Weisel said, there is no such thing as an illegal human being and it is a dangerous term to use. Why I asked? He said the Nazis declared the Jews to be an illegal people and that was the beginning of the holocaust.

For 25 years I have been reporting on immigration and yet, there were things that even I didn’t know as we set out to report our frontline.

And it is important to remind you that factually, immigration law is more complicated than even tax law … so I will understand once again, if you are confused by the facts I am giving you.

There are two different legal systems in our country. If you are a criminal, one set of laws apply to you. If you are an immigrant another set of laws apply to you.

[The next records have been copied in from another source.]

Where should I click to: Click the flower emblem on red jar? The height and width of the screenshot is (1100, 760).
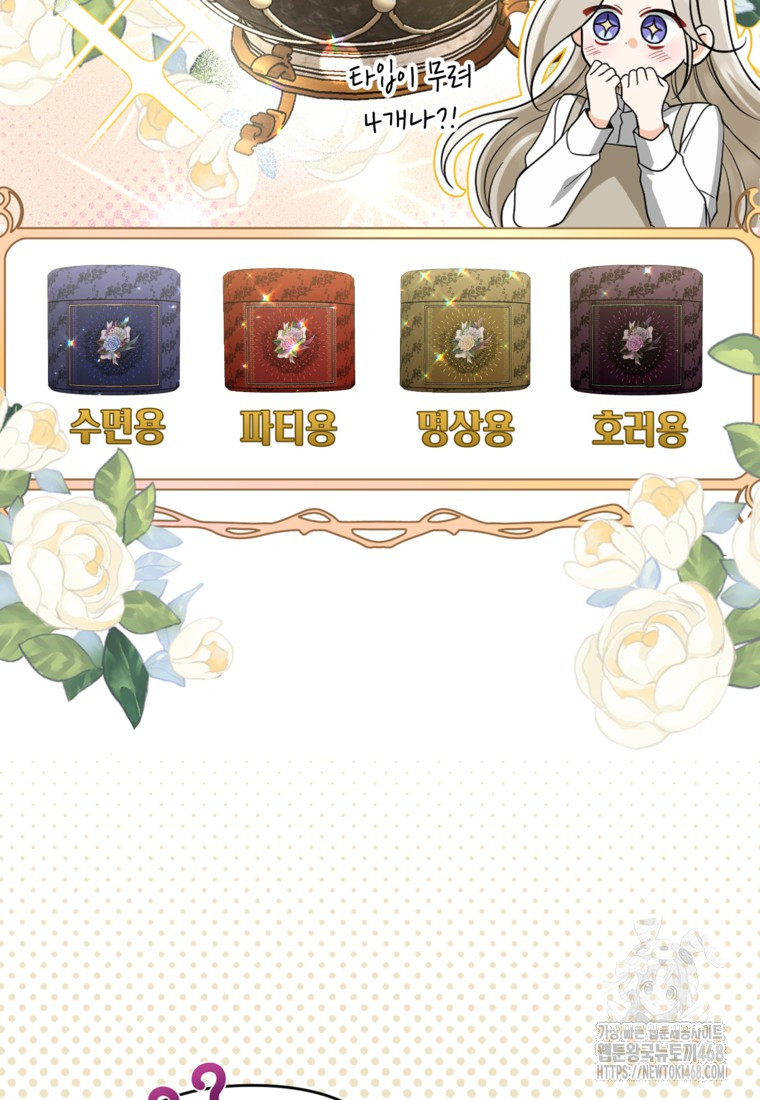291,341
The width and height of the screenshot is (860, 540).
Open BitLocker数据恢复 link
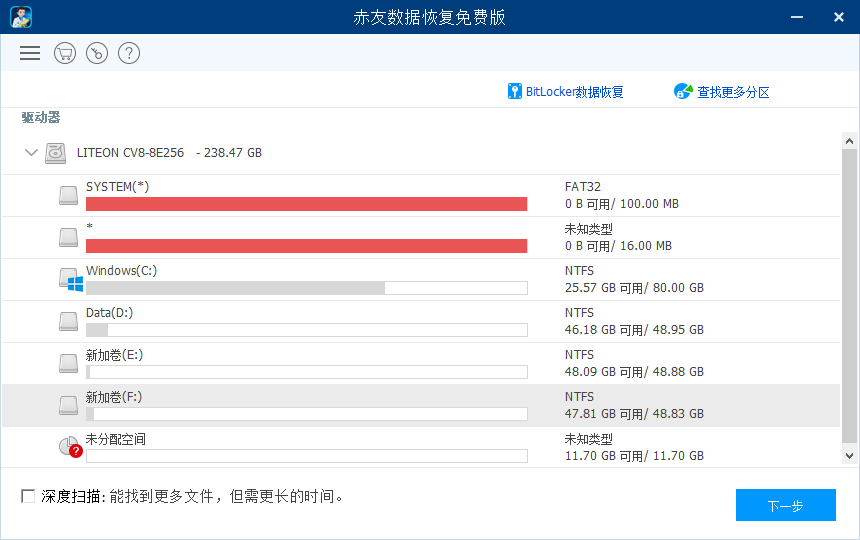566,92
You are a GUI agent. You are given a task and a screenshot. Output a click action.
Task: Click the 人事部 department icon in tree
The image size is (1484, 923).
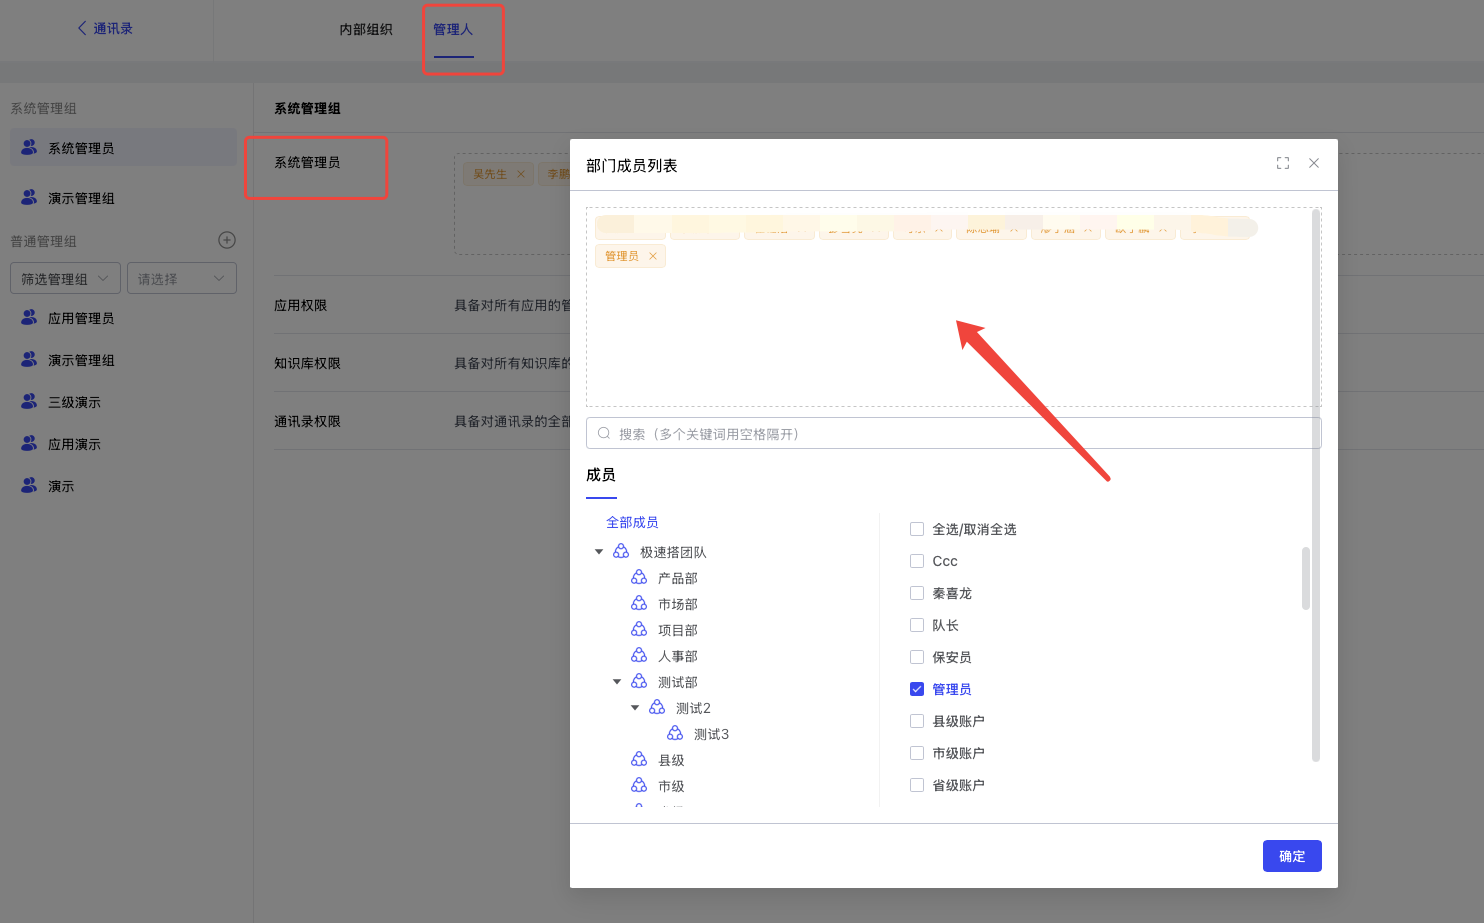tap(639, 656)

In fact, if you are a criminal you have more rights afforded to you by law than if you are an immigrant. I know, that sounds strange. But it is true.

What does this look like?

If you are a criminal, when you are arrested you have your Miranda rights read to you so you understand who is taking you, why, where, what your rights are, that you can remain silent, that if you cannot afford a lawyer one will be given to you. We believe that these basic rights of due process are afforded to everyone. But they are not. And the only reason they are not is because of the fact that you were born in another country, you are an immigrant.

Let me be clear … if you are an immigrant and you get caught committing a crime … you will serve your time in a criminal corrections setting. But once you are done serving your time … you will be then moved into the immigrant detention system and this is where you are treated differently.

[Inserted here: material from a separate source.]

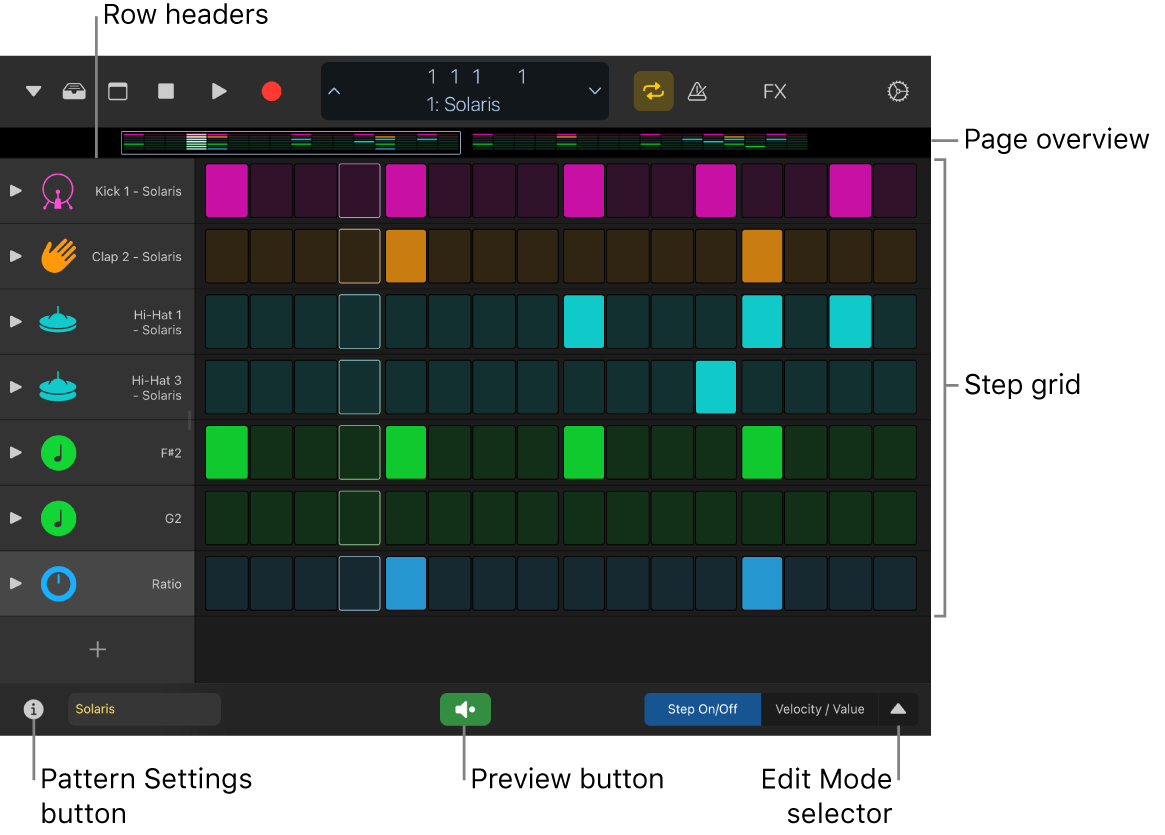
Task: Switch to Velocity / Value edit mode
Action: (x=819, y=709)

Ok let me put this in a real life context for you…

Immigration and customs enforcement, ice, allowed us to join them and film them as they went out one morning on what they call a fugitive operation.to track down dangerous immigrant criminal fugitives … the ones that are a stated priority for ice …

What first struck me … and this is from the opening scene in our frontline documentary … is that these immigration agents were all wearing uniforms that had police labels everywhere … on their baseball caps, on the front of their jackets, on the back … everywhere in big letters they were identified as police and in much smaller letters, it said ice … . If it said it at all.

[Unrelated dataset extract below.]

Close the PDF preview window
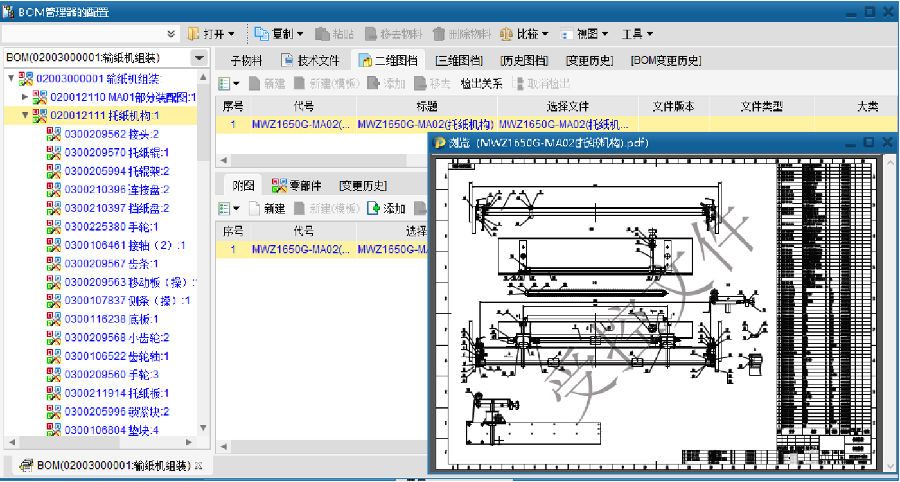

This is of concern to me because as I understand it due process requires that law enforcement not misrepresent who they are … that is unlawful to misrepresent yourself as police when you are not.

We were told we were going to witness the rounding up of dangerous criminal immigrants that morning and that these people were potentially threatening …

To be honest, my team and I were concerned that shooting might take place, that these agents were out to get high level gang members, violent offenders, drug traffickers. Dangerous immigrant criminals that needed to be removed from our country immediately so the rest of us could all be safe …

It was 6 in the morning in east Los Angeles … the roosters were crowing in the back yards of this predominantly Mexican American barrio.in the humble but manicured lawns where the statues of the Virgin of Guadalupe and Jesus Cristo were adorned with xmas lights even though it was march.

We witnessed the knock on the door. The agents did not specify who they were or what they were looking for. They did not say they had a warrant. What these heavily armed men wearing uniforms that said police everywhere did say was … we don’t want to talk about this business on your front door step. Can we come in?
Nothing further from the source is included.